Directives:
A. Answer these questions from the passage on Napoleon's wars, marking each answer with its number:
(i) Which French victories destroyed the independent existence of Prussia?
(ii) How large was the French army that ceased to exist after Moscow was taken?
(iii) What did the French generals argue about when no deputation arrived?
B. Retype the passage on Napoleon's wars between "The difference is" and "in the army.", inclusive.
C. Write what comes next in the passage on Napoleon's wars, picking up after its final sentence.

Text passage:
All historians agree that the external activity of states and nations in their conflicts with one another is expressed in wars, and that as a direct result of greater or less success in war the political strength of states and nations increases or decreases.
Strange as may be the historical account of how some king or emperor, having quarreled with another, collects an army, fights his enemy’s army, gains a victory by killing three, five, or ten thousand men and subjugates a kingdom and an entire nation of several millions, all the facts of history (as far as we know it) confirm the truth of the statement that the greater or lesser success of one army against another is the cause, or at least an essential indication, of an increase or decrease in the strength of the nation – even though it is unintelligible why the defeat of an army – a hundredth part of a nation – should oblige that whole nation to submit. A army gains a victory, and at once the rights of the conquering nation have increased to the detriment of the defeated. An army has suffered defeat, and at once a people loses its rights in proportion to the severity of the reverse, and if its army suffers a complete defeat the nation is quite subjugated.
So according to history it has been found from the most ancient times, and so it is to our own day. All Napoleon’s wars serve to confirm this rule. In proportion to the defeat of the Austrian army Austria loses its rights, and the rights and the strength of France increase. The victories of the French at Jena and Auerstadt destroy the independent existence of Prussia.
But then, in 1812, the French gain a victory near Moscow. Moscow is taken and after that with no further battles, it is not Russia that ceases to exist, but the French army of six hundred thousand, and then Napoleonic France itself. To strain the facts to fit the rules of history; to say that the field of battle at Borodino remained in the hands of the Russians, or that after Moscow there were other battles that destroyed Napoleon’s army, is impossible.
The difference is this. After the defeats of Austria nnd Prussia, the residents of Vienna and Berlin stayed home, surrendered, and more or accepted the rule of Napoleon. This is perfectly natural. What difference does it make in the private lives of the people which monarch rules? For the rich and the prosperous, the French seemed charming and cultivated, and if that charm and culture were somewhat different from that of their prior rulers, it was not a great difference and was one with which they were already familiar. As to the craftsmen and artisans, they continued to live as before, carrying out their trades for the new and old aristocracies, and the poor at least were free from conscription and misery in the army.
But that didn’t happen in Russia. As Napoleon advanced towards Moscow, almost everyone left town. There is a funny scene where Napoleon plans his speech to the expected deputation from the city, at which he will explain his good intentions and his demands. It reads as if he were thinking the people of Moscow would welcome him and his enlightened rule with open arms and shower him with flowers. No deputation arrives, and the French generals argue about which of them is going to have to tell the Emperor the bad news.

Data block:
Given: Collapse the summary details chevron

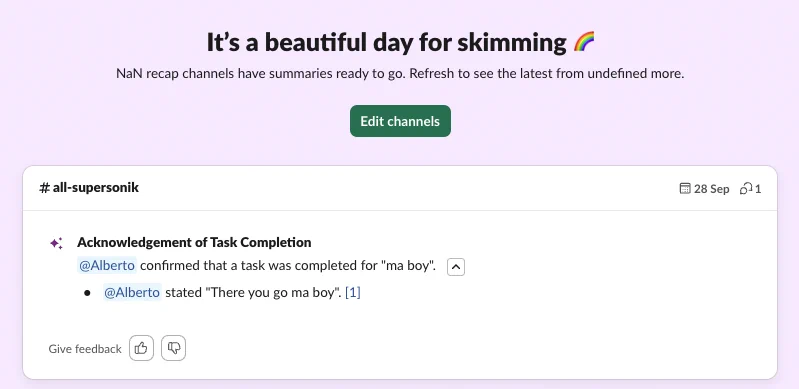Looking at the screenshot, I should (x=456, y=267).
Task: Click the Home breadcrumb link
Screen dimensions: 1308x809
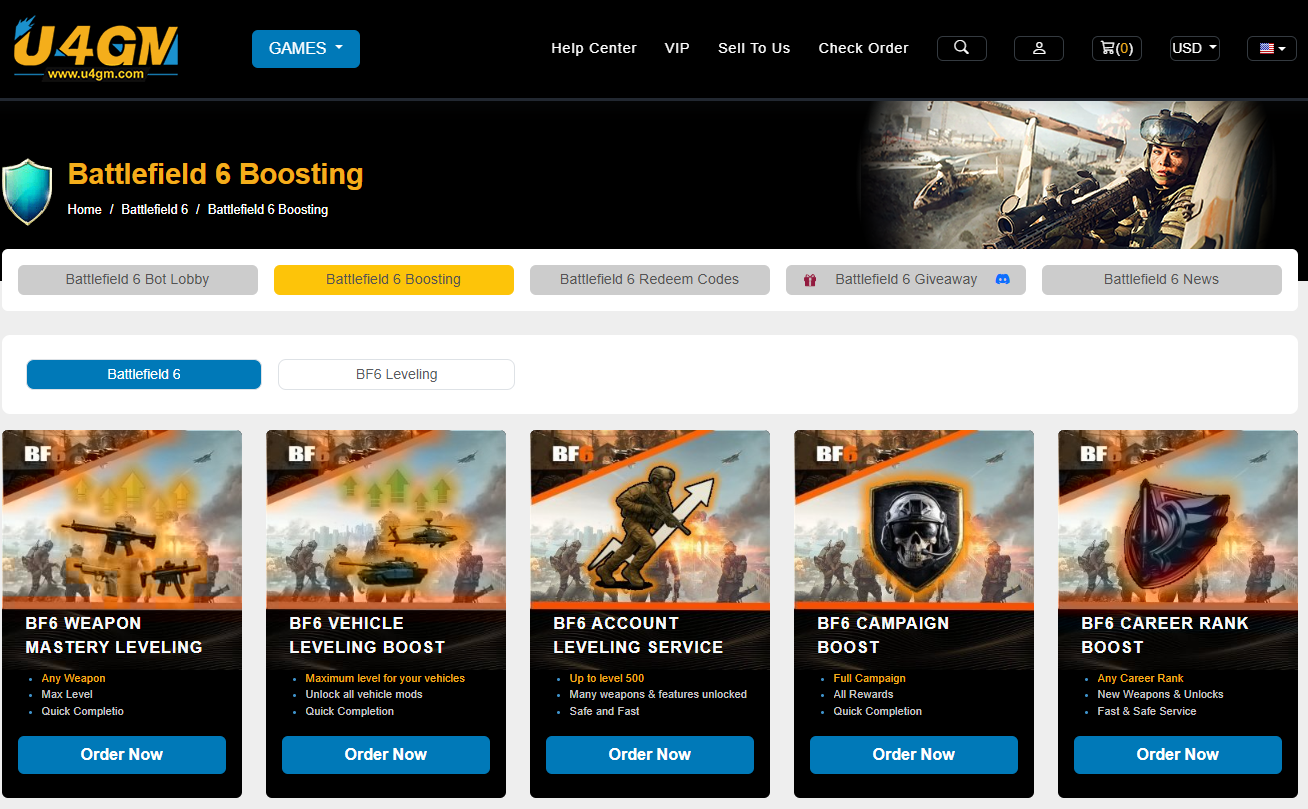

The responses:
A.
(i) The victories at Jena and Auerstadt.
(ii) Six hundred thousand.
(iii) Which of them would have to tell the Emperor the bad news.

B.
The difference is this. After the defeats of Austria nnd Prussia, the residents of Vienna and Berlin stayed home, surrendered, and more or accepted the rule of Napoleon. This is perfectly natural. What difference does it make in the private lives of the people which monarch rules? For the rich and the prosperous, the French seemed charming and cultivated, and if that charm and culture were somewhat different from that of their prior rulers, it was not a great difference and was one with which they were already familiar. As to the craftsmen and artisans, they continued to live as before, carrying out their trades for the new and old aristocracies, and the poor at least were free from conscription and misery in the army.

C.
As most people left, those who remained, peasants, convicts and lunatics, began looting and squatting in the emptied homes. The loot left town a bit later. When the French moved in, they found a nearly empty city, and they themselves began to loot and camp out in the vacant palaces and nicer homes. Then Moscow caught fire, in Tolstoy’s explanation not by arson, but by carelessness and the lack of a fire department, and vast sections were reduced to rubble. Napoleon practically begged peasants to bring their hay and other provender to the city, offering extraordinary prices (which according to Tolstoy he planned to pay for with counterfeit rubles), but the peasants burned their produce rather than sell it to the invaders. Meanwhile the Russian Army is watching for an opportunity to attack. Suddenly the French Army breaks and runs. The Russians under M. I. Kutusov follow as the French run at a breakneck pace towards the border. Kutusov sends detachments of guerillas to harass the baggage trains and cannon, and to capture stragglers. Few of the French troops get away.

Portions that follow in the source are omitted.